TASKS FOR THIS EXERCISE →
#1 Rewrite the stretch of the CFTC advisory committee text from "In a published" through "a single one.", swapping "standardized approach" for "uniform approach".
#2 Extend the text about the CFTC Technology Advisory Committee meeting, picking up after its final sentence.

SUPPLIED TEXT →
################
At a meeting of the CFTC Technology Advisory Committee ("TAC"), industry representatives considered presentations by subcommittees and experts on automated and modern trading markets, distributed ledger technology ("DLT") and market infrastructure, virtual currencies, and cybersecurity.
TAC Cyber-Security Subcommittee
In a presentation titled "Preliminary Lessons Learned from COVID-19," subcommittee members concluded that responses to COVID-19 reinforced key practices and highlighted areas for improvement "in risk governance, corporate culture and technologies that need to be addressed in the longer term." The subcommittee found that "increased horizon scanning capability and extreme scenario modeling . . . are vital to assess tail end risk scenarios, such as pandemic or cyber, to understand organizational resilience and exposure." The subcommittee emphasized that "accurate inventory of assets (systems, 3rd parties, data) are essential to effective crisis response," and that "risk governance bodies must have capability to address non financial risks in a global, cross-functional, timely & practical manner."
In a presentation titled "CFTC Collection, Concentration, Storage and Securing of Sensitive Information," subcommittee members warned that the collection and concentration of data during regulatory examinations would be very useful for an adversary planning a cyberattack. Despite this risk, the presenters underscored that U.S. regulators, including the CFTC, do not have any policies governing the protection of sensitive information.
In a published statement, the CFTC recognized "the benefits provided when private sector financial institutions regulated by CFTC use a standardized approach to assess and improve their cybersecurity preparedness." The CFTC reiterated that it will continue to take a "risk-based approach" to cybersecurity and system safeguards and not rely on a single one.
TAC Automated and Modern Trading Markets Subcommittee
In a presentation titled: "Discussion of the CFTC's Proposed Rule on Electronic Trading Risk Principles" members highlighted elements of the proposed rule (see previous coverage,) including defining terms (electronic trading, market disruption, latency) as well as describing the disparity in designated market contract (DCM) rules. CFTC Chair Heath P. Tarbert said that he hopes the proposed rule would provide "the flexibility needed to allow electronic trading practices to evolve, while maintaining sound regulation."
################
PROVIDED RECORDS →
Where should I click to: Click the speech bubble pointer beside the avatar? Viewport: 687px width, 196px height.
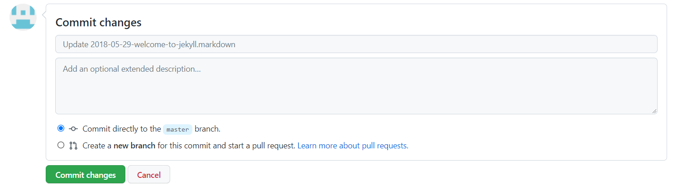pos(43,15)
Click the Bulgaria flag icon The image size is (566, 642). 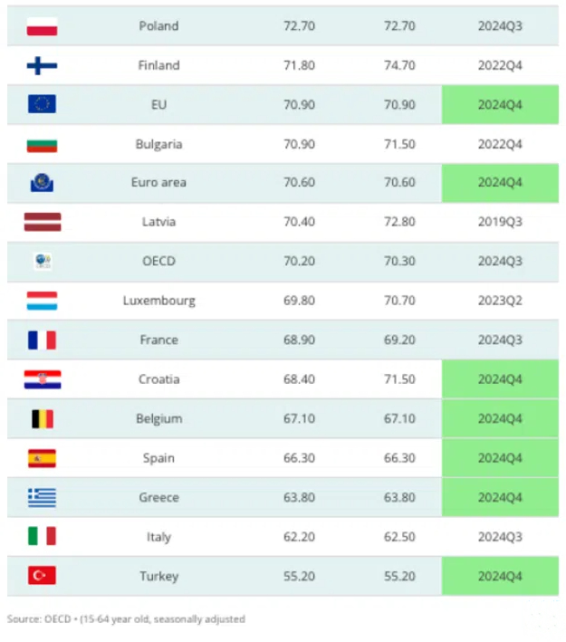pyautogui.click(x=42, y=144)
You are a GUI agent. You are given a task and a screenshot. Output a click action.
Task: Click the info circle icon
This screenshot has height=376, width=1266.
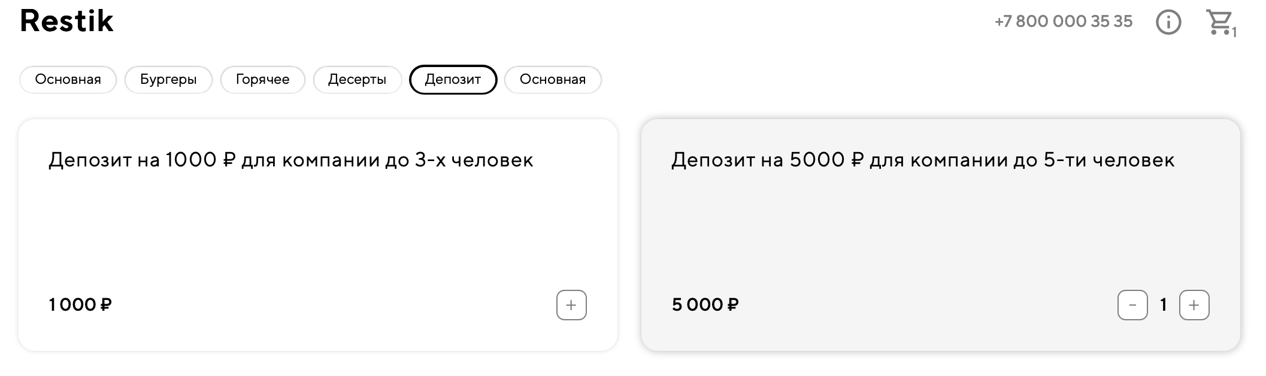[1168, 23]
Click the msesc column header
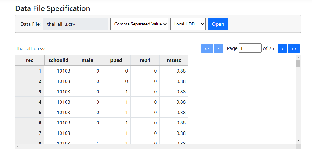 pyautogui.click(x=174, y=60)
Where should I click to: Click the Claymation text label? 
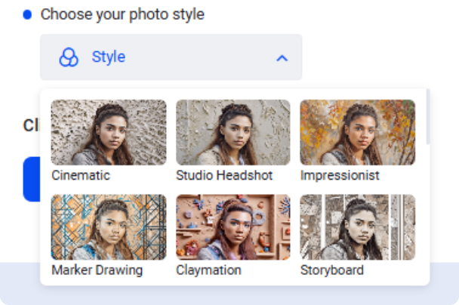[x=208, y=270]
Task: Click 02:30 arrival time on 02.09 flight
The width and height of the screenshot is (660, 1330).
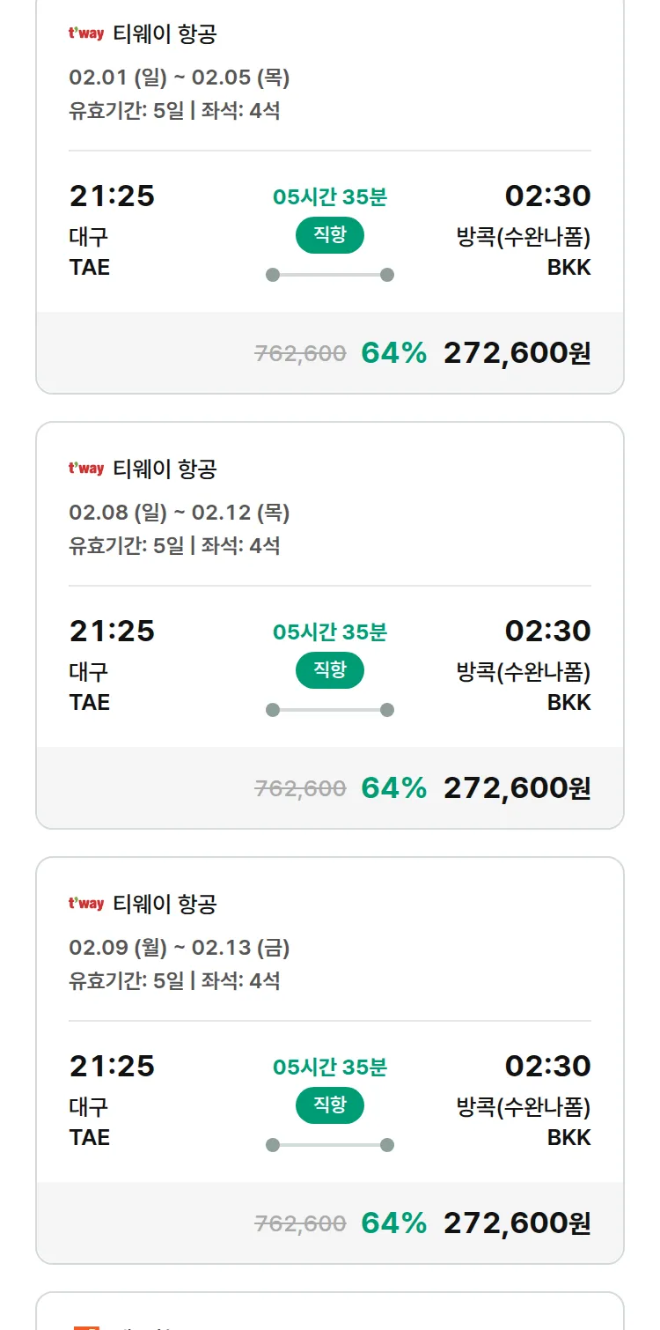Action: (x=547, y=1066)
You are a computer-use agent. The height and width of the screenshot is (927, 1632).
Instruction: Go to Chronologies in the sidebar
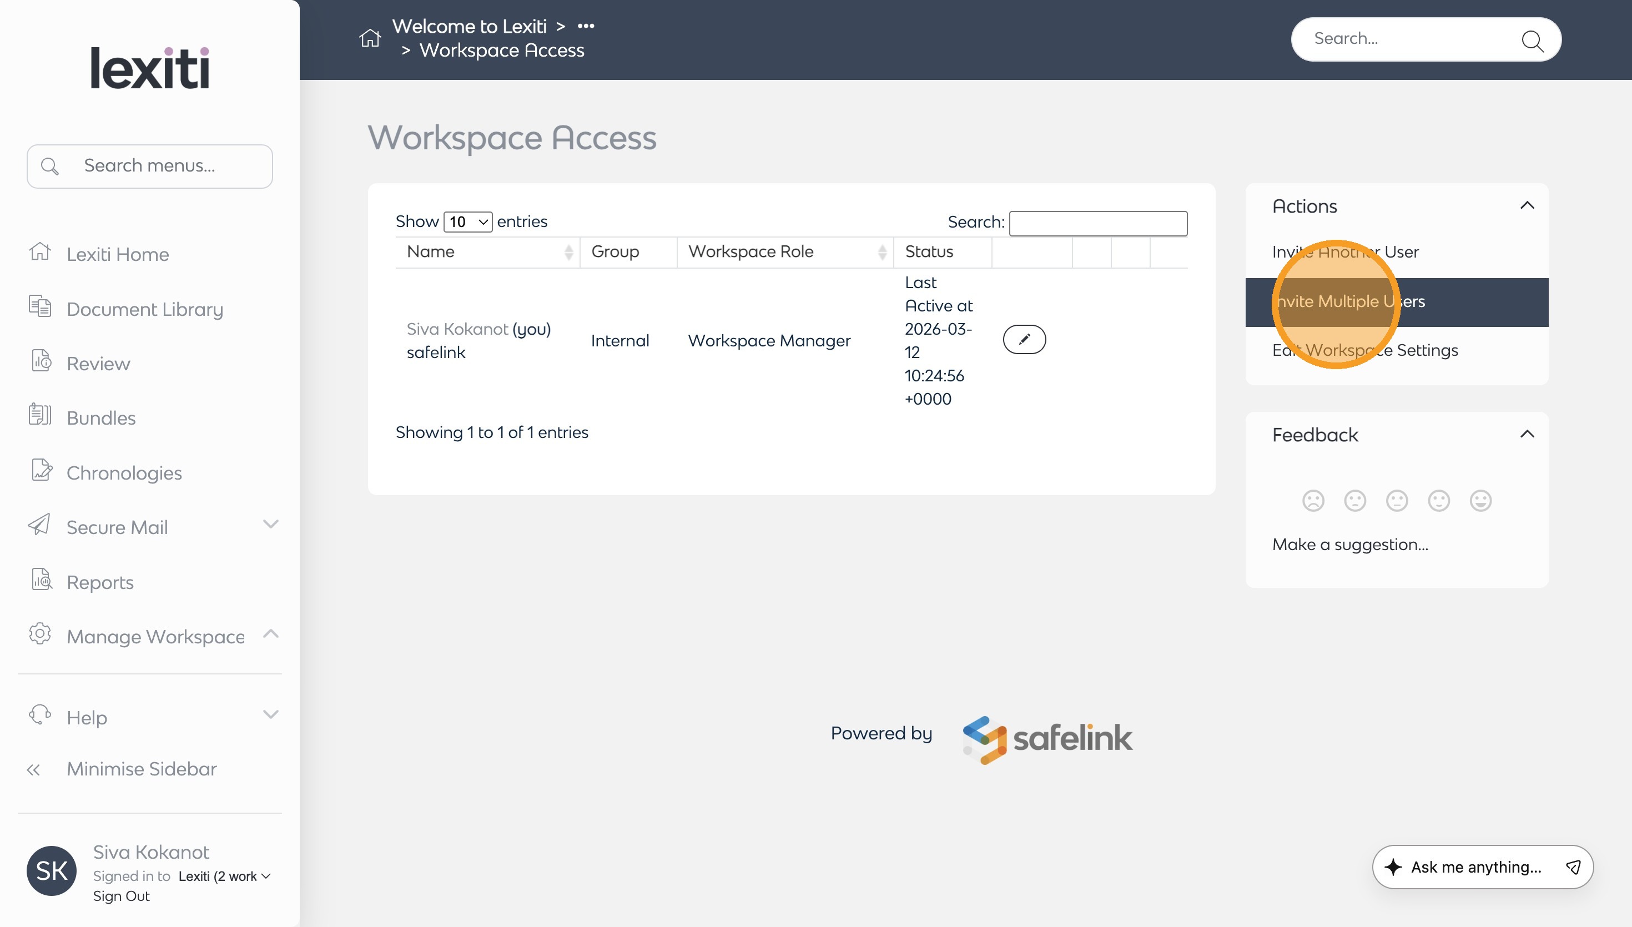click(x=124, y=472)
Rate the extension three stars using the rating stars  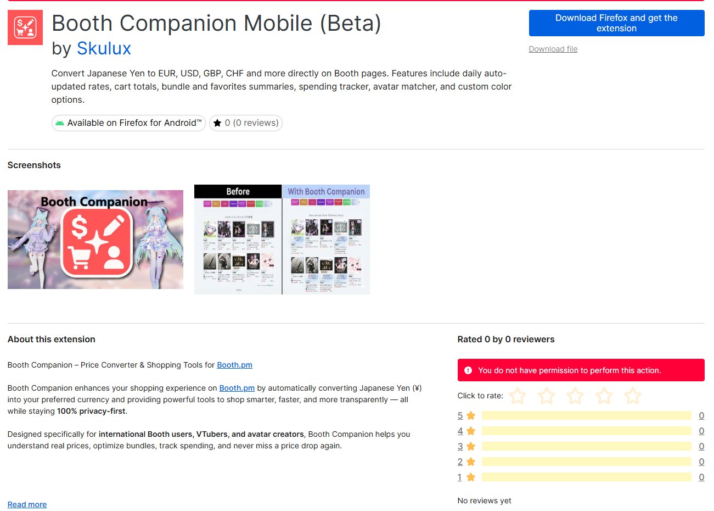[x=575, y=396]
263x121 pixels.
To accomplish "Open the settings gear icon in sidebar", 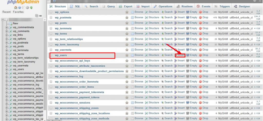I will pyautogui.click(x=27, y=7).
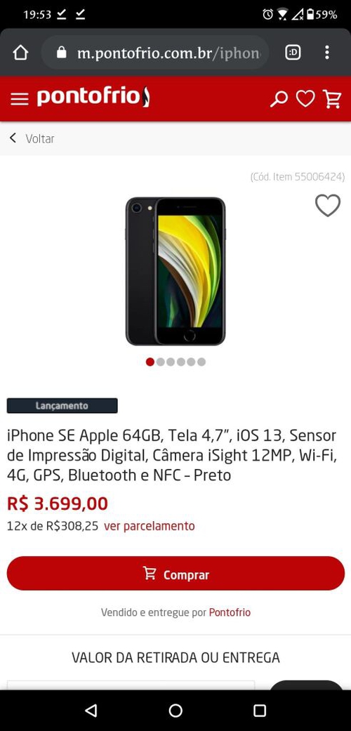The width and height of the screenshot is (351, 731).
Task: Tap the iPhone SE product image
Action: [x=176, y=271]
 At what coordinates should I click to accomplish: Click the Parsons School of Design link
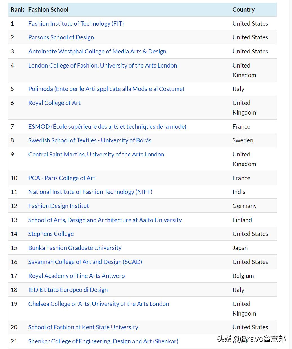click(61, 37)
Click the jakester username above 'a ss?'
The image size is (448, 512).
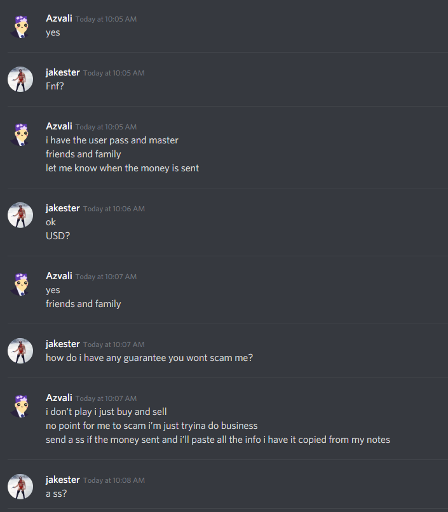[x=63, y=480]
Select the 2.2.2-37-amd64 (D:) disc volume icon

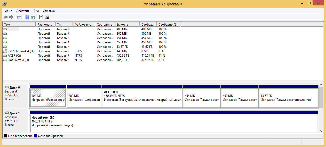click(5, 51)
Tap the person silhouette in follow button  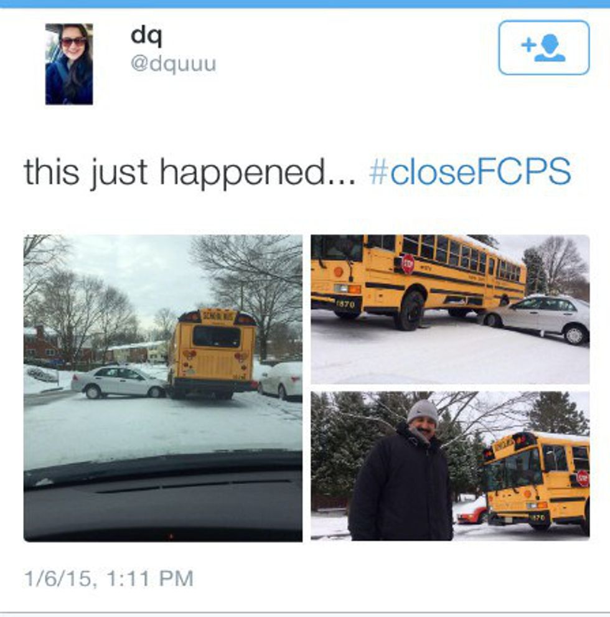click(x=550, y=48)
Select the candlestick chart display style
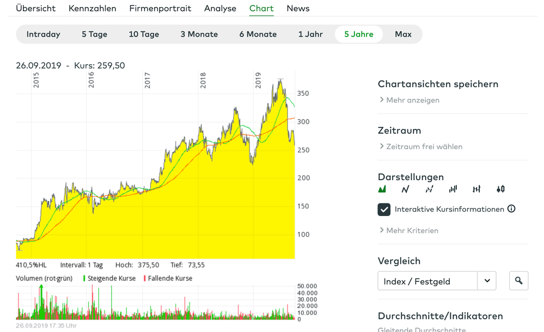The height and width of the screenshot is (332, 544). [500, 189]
################
TASK RESULTS →
#1
In a published statement, the CFTC recognized "the benefits provided when private sector financial institutions regulated by CFTC use a uniform approach to assess and improve their cybersecurity preparedness." The CFTC reiterated that it will continue to take a "risk-based approach" to cybersecurity and system safeguards and not rely on a single one.

#2
TAC Distributed Ledger Technology Subcommittee
In a report titled "Distributed Ledger Technology Sub-Committee," members highlighted the connection between resiliency and scalability within a DLT system in derivatives. They also reported on the key features of DLT systems (decentralization, automation and verification), and the challenges inherent in "tokenization" and regulation.
In a presentation titled "CBDC: Derivatives Markets Considerations," Chris Brummer (of the Georgetown University Law Center) examined the benefits of central bank digital currencies ("CBDCs"). He explained the benefits of CBDCs as (i) 24/7 movement of fiat into a "programmable money era," (ii) contactless payments and (iii) "'riskless' settlement." In response to CBDC developments, the presenter also considered whether the government should compete with stablecoins or if it should offer something simpler from which stablecoin providers can build their services.
In a presentation titled "An Analysis Comparing the Volatility of Bitcoin against Other Assets and the Impact of COVID-19 on Asset Price Correlation," Thomas Chippas (of ErisX) described the heightened volatility of Bitcoin in comparison to large-cap U.S. stocks. He noted the share price movements created by Bitcoin volatility, which are unrelated to market fundamentals and encourage greater oversight and professionally run trading venues in order to provide a reliable infrastructure for Bitcoins.